I’d like to wax poetic about the long and arduous journey from idea to cart to brick-and-mortar store, but Salt & Straw’s Kim Malek makes it look easy. Only three short months have passed since Eat Beat blew the cover off of the summer’s coolest idea, but Malek’s ice cream takeover is near complete. The new scoop shop—inspired by historic mercantile stores that stocked local goods and acted as community gathering spots—is opening today at 2035 NE Alberta, and is absolutely packed with enough creative ice cream flavors, retro candy, vintage appliances, and reclaimed materials to feed anyone’s hunger for nostalgia, design, and dessert.
Salt & Straw has quickly developed a reputation for its wacky flavors rooted in tradition, and the shop’s interior is a reflection of the ice cream itself—a throwback to an earlier time with a modern, creative twist. A decidedly 21st-century iPad cash register stands in front of a vintage waffle maker that fills the shop with the smell of freshly made cones, and a well-curated collection of Portland’s top artisan products—think Steven Smith Teas, Stumptown coffees, and jars of handmade smoked cherries from KitchenCru’s Michael Madigan—sits nestled amongst vintage artifacts in an old library bookshelf.
The effect is transporting, and the feeling of being in another place and time is only strengthened by a mouthful of Salt & Straw’s ice cream. We’ve got the photos from today’s opening, though the full effect definitely needs to be seen with your own eyes. Stop by, grab a scoop, and spend some time getting to know your neighbors the old fashioned way.
Salt & Straw Scoop Shop 2035 NE Alberta, 12-11pm daily.

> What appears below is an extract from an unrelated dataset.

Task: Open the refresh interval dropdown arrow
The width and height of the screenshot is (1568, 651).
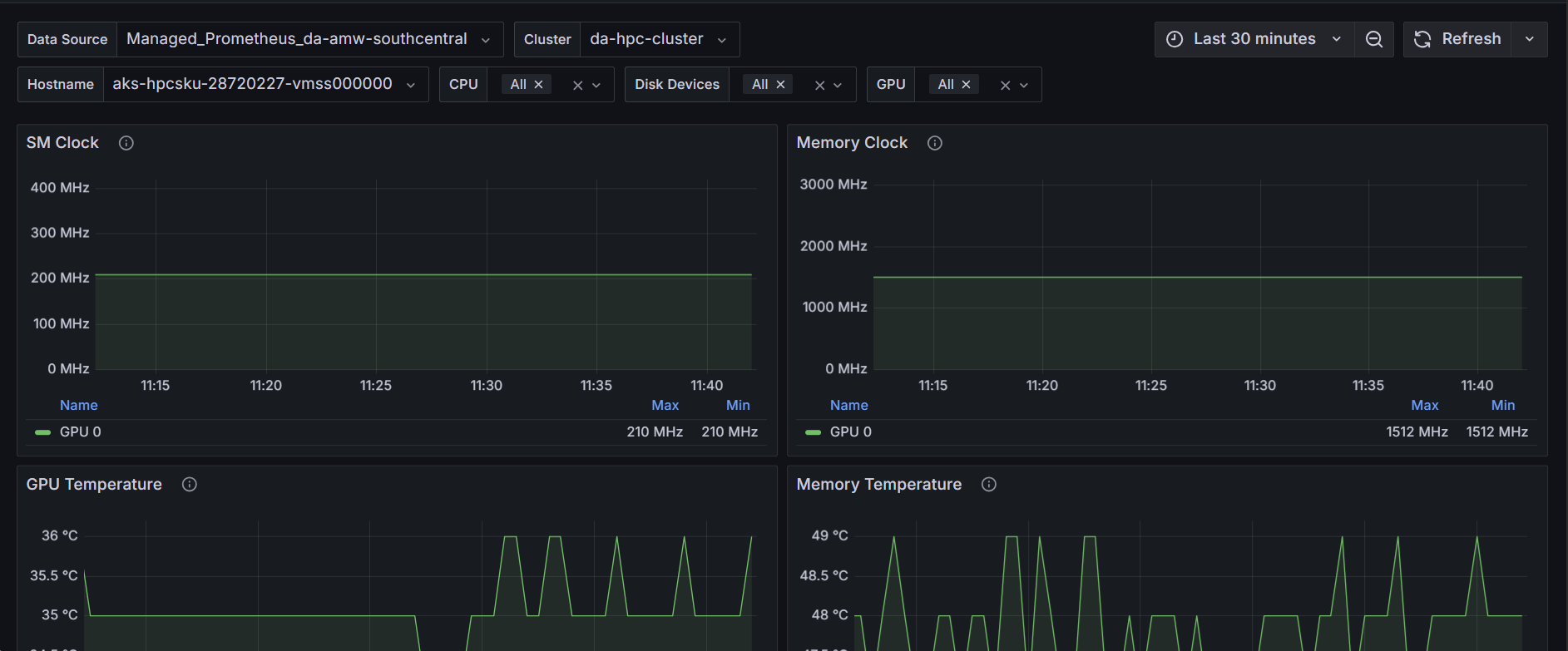Action: point(1529,40)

The scoop shop was designed by Hammer and Hand, Portland-based builders who specialize in reclaimed materials and craftsman design. Wood for the Salt & Straw space was "upcycled" from the barn at the Oregon State Hospital featured in One Flew Over the Cuckoo’s Nest, bleachers from the original Lewis & Clark auditorium, and an elementary school in Southern Oregon.

Owner Kim Malek and head ice cream maker (her cousin, Tyler Malek) revealed several new flavors for the shop’s opening, including Three Berry BBQ (with raspberry, huckleberry, marionberry, baked beans, and BBQ sauce), Big Hibiscus (a vegan hibiscus tea sorbet resulting from a collaboration between Malek and Steven Smith Teamaker), Banana with New Deal Hot Monkey vodka and Oregon walnuts, and Honey Lavender (with Red Ridge Farms lavender).

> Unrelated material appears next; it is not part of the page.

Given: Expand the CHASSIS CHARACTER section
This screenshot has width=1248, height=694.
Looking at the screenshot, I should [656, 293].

The bookshelves housing Salt & Straw t-shirts, coffee condiments, Oregon dairy artifacts, and local artisan products once held children’s books at the Multnomah County Library. If you look closely, you’ll spot the library’s original category labels.

The black walnut window bar (constructed with old gas pipes) looks out onto Northeast Alberta, and the bar stools also provide a front-row seat for the shop’s mini art gallery. Current art on display includes ice-cream inspired selections from Neil Perry, one of Salt & Straw’s original cart scoopers.

Salt & Straw’s waffle cones are handmade every day using an old-school waffle maker and an ingenious cone-rolling device and are then stacked high to be filled with ice cream. The smell of the freshly-made waffles wafts out of the shop—you can honestly smell it a block away.

Pints of the most popular flavors are available to go in a custom refrigerator, and—for the true Salt & Straw enthusiasts—you can pick up your very own logo’d ice cream scoop.

The space next to the new scoop shop will soon be the site of film screenings, local music shows, and more—for now, the sweet red benches are an ideal spot for some people watching or sharing a scoop with a sweetheart.